Where exits go wrong

image The way that a lot of VC backed companies go about selling themselves has been bugging me for three or four years now and the reasons why came into sharp relief for me as we reviewed the sixty odd companies in our portfolio over the Thursday and Friday of last week.

Before I get to the main point of this post and highlight some common mistakes that get made I want to set the scene by saying here at DFJ Esprit we think of ourselves as being pretty good at realising value for our companies via M&A.  Data is difficult to come by but by our estimates we account for around 10% of VC backed exits over $35m since 2004 – which we believe is more than any other active European VC – and a few of those deals enjoyed some pretty special prices as well.  We are also pretty busy on this front right now with three of our portfolio in exit discussions that could close imminently (and my best guess is that two of them will).
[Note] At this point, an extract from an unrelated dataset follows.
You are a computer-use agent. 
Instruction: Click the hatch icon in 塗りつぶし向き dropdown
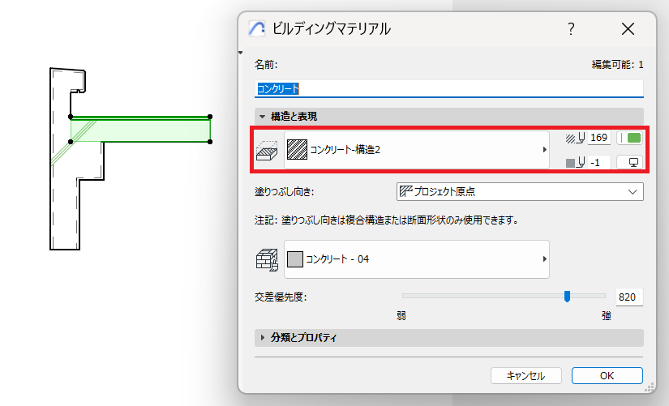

However, post the acquisition of the 3i portfolio last summer we need to up our game further, and we have been doing a lot of thinking about what we can do better.  These are my four main takeaways.

  1. Don’t launch a process too early – it is an old VC cliche that companies are bought not sold, and you are almost certainly not going to maximise value by launching a process before you know that there is definite interest, ideally from two or more suitors.
  2. Make sure the pitch is grounded in reality – getting the best price is all about selling a big story, but if there is a disconnect between with what is actually happening in the business today buyers will usually see it.
  3. Being great at running a company isn’t the same as being great at selling it – we have known many CEOs who are great at growing and running their companies but don’t excel at mapping their company’s story into a big organisation and getting potential acquirers really excited.
  4. Be realistic with valuation expectations – I have seen literally tens of millions of value destroyed by companies with value expectations in excess of what the market will pay.  Processes are often launched at the optimum moment for a company to sell and then fail when potential acquirers are told the asking price.  The following year the company is hit with the double whammy of being less hot an of having tried and failed to sell itself.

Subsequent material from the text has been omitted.